Binge-r #130: After Life + Triple Frontier

Binge-r #130: After Life + Triple Frontier

Tombstone Blues: Ricky Gervais (Tony) and Penelope Wilton (Anne) in  After Life

Tombstone Blues: Ricky Gervais (Tony) and Penelope Wilton (Anne) in After Life


Streaming Service: Netflix

Availability: All six episodes now streaming

In After Life, the tepid new Netflix comedy series from Ricky Gervais, the friends and acquaintances of depressed widower Tony (writer/director Gervais), loyally support him even after he’s taken to saying whatever he wants, resulting in a deluge of insults and destructive promptings. Admirers of Gervais could be forgiven for feeling they’ve made a similar sacrifice: the comic strain that started with The Office and reached excruciating heights with Extras has petered out in recent years, with the wan Netflix movie Special Correspondents and then a desultory return to his Office character with David Brent: Life on the Road, a film that revealed Gervais’ sentimental streak even as he tried to recapture his original cringe.

“There’s no advantage to being nice and thoughtful and caring,” Tony tells his brother-in-law, Matt (Tom Basden), who runs the small town British newspaper where Tony verbals his co-workers and writes community coverage. But the concept doesn’t make a case for any disadvantages to Tony’s approach, which has him abusing strangers and offering nihilistic advice. Most people get annoyed with him but no worse, and Tony never offers truly cutting testimony to those he knows. It would have illuminated the character – and asked more of Gervais as an actor – if Tony hadn’t been such a top bloke prior, but the first episode opens with video testimony from his last wife affirming his good, and thus undeserving, nature.

Even as it lines up a way towards redemption for Tony, starting with his chats on a cemetery bench with a fellow visitor of the dead (Downton Abbey’s Penelope Wilton), After Life is worryingly trite in its depiction of depression and self-harm situations, has lacklustre direction, and some of the most banal and predictable music placement you can imagine. What works is the everyday comic mishaps of Tony’s professional life, which has him writing a story about a local man whose water-stained wall looks like Kenneth Branagh or seeing off a regular visitor so desperate for coverage that he turns up with what he claims is Freddie Mercury’s tooth. Of course, if you want a workplace comedy from Ricky Gervais, chances are you’ve already seen the best there is.

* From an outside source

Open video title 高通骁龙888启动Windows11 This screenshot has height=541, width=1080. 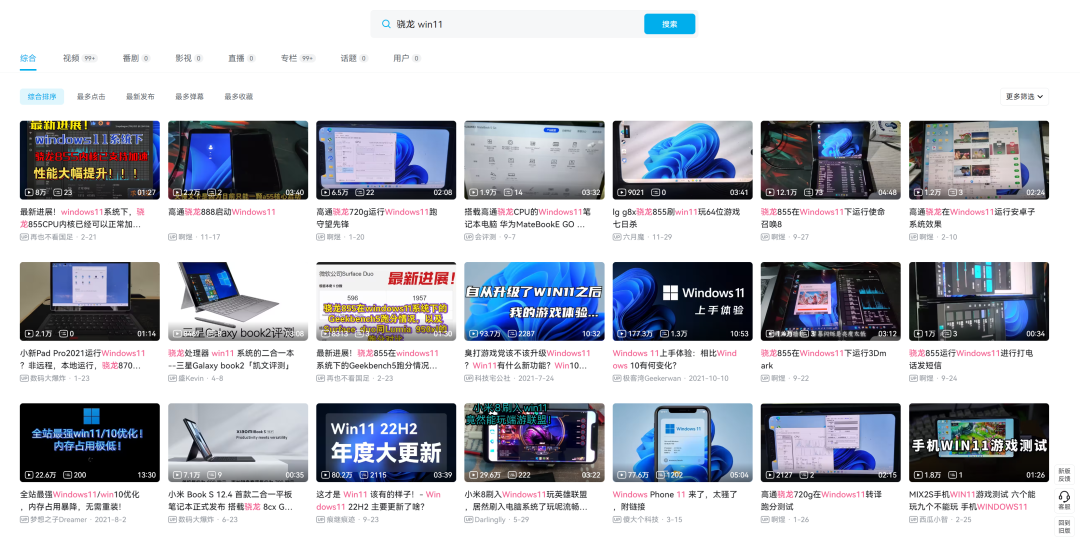pos(222,212)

Welcome to the Jungle: Oscar Isaac (Santiago) and Ben Affleck (Tom) in  Triple Frontier

Welcome to the Jungle: Oscar Isaac (Santiago) and Ben Affleck (Tom) in Triple Frontier


Triple Frontier (Netflix, 2019, 125 minutes): The story of a group of former American Special Forces operatives who return to South America – the title refers to the remote junction of the Brazilian, Argentinean, and Paraguayan borders – to illegally rob a narco lord of his cash, Triple Frontier is a handsome, widescreen film about being tarnished and reduced by greed. As with its spiritual predecessor, John Huston’s 1948 classic The Treasure of the Sierra Madre, getting the loot is difficult, but keeping it is grimly self-destructive. It’s also a terrific showcase for Oscar Isaac, an actor who can hold unsettling and contradictory beliefs within reach, whose world-weary instigator Santiago hatches the plan and cajoles comrades Tom (Ben Affleck), William (Charlie Hunnam), Ben (Garrett Hedlund), and Francisco (Pedro Pascal) to join him. With its flashes of warrior philosophising and expert set-pieces, this is the most conventional film director J.C. Chandor (All is Lost, A Most Violent Year) has made, but it’s studded with regret and images that clarify the moral corruption the gang’s score brings as they fight to escape with it. There are no clean getaways in this astute drama.

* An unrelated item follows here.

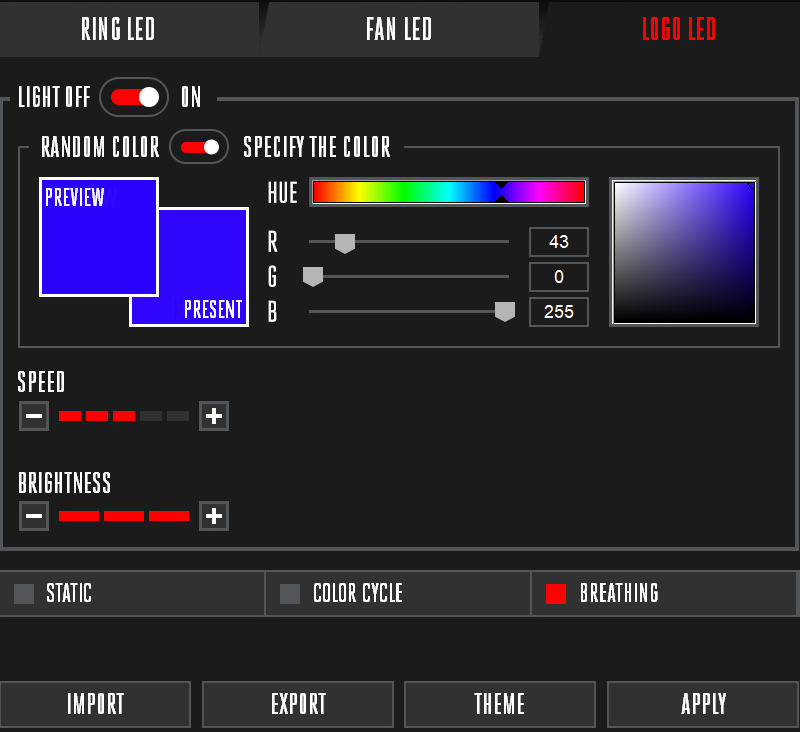Decrease speed with the minus button
Viewport: 800px width, 732px height.
[34, 416]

New on Netflix: The Descendants (2011, 115 minutes) is filmmaker Alexander Payne doing what he always does – a bittersweet comic drama about a man at a turning point, improved by George Clooney and Shailene Woodley; An above average action-thriller, Safe House (2012, 114 minutes) has CIA rookie Ryan Reynolds trying to keep Denzel Washington’s master spy alive when they’re pursued by assassins.

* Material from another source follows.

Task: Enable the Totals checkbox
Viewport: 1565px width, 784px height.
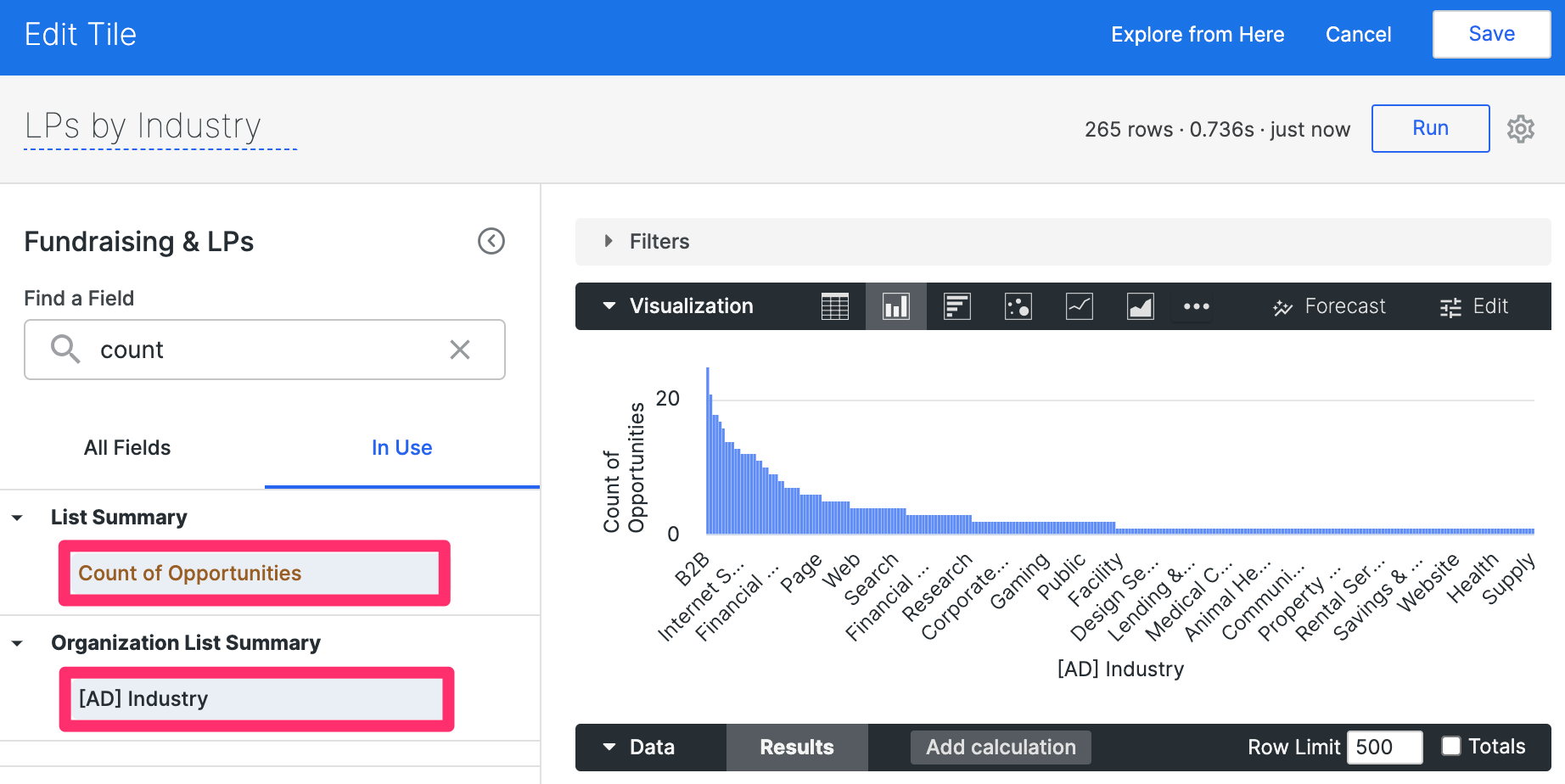Action: 1450,744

New on SBS on Demand: Headlined by exemplary performances from Rosamund Pike and David Oyelowo, A United Kingdom (2016, 107 minutes) tells the real life story of the heir to an African kingdom who in the 1940s marries a white woman from England. It’s a solid historic romance whose points about institutionalised racism and xenophobic fear are more contemporary than period.

New on Stan: The Falcon and the Snowman (1985, 132 minutes) is a compelling study of personal faith and national betrayal, with Timothy Hutton and Sean Penn as young men who sold U.S. secrets to the Soviets; Mia Hansen-Love’s Things to Come (2016, 98 minutes) is a French showcase for Isabelle Huppert, one of the finest screen actors alive, who plays a woman whose certainties disappear to reveal new possibilities.